_EXTRACTED INFORMATION_:
◇ ◇ ◇
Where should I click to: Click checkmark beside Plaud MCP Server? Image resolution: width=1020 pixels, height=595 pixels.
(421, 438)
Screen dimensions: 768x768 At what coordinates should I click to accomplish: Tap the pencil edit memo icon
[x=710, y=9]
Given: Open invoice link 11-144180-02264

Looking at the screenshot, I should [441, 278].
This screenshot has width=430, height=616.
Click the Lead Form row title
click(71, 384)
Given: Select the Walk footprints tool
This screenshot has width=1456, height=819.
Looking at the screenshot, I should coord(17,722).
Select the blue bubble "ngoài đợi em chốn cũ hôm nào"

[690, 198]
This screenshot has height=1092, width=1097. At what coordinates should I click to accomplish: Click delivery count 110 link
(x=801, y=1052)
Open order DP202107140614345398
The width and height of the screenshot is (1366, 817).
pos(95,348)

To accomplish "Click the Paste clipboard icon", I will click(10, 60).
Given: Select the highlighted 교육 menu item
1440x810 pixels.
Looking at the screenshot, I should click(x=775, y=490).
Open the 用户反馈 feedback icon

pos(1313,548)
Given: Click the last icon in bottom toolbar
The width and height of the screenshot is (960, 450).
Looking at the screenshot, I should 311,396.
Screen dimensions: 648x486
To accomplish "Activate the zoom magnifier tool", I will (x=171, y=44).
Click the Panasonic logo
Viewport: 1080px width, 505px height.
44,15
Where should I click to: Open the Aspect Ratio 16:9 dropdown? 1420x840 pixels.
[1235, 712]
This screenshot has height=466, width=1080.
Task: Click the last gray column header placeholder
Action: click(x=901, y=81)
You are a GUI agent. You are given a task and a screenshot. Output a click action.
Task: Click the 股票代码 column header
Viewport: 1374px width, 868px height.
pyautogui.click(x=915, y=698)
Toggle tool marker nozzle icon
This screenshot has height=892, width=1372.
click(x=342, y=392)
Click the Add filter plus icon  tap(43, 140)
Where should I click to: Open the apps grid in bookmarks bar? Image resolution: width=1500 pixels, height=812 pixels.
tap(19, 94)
◇ ◇ ◇
_GIVEN REQUEST_:
How many of the lines above contain the word "dimensions"? Reply with the number alone.

_RESPONSE BELOW_:
2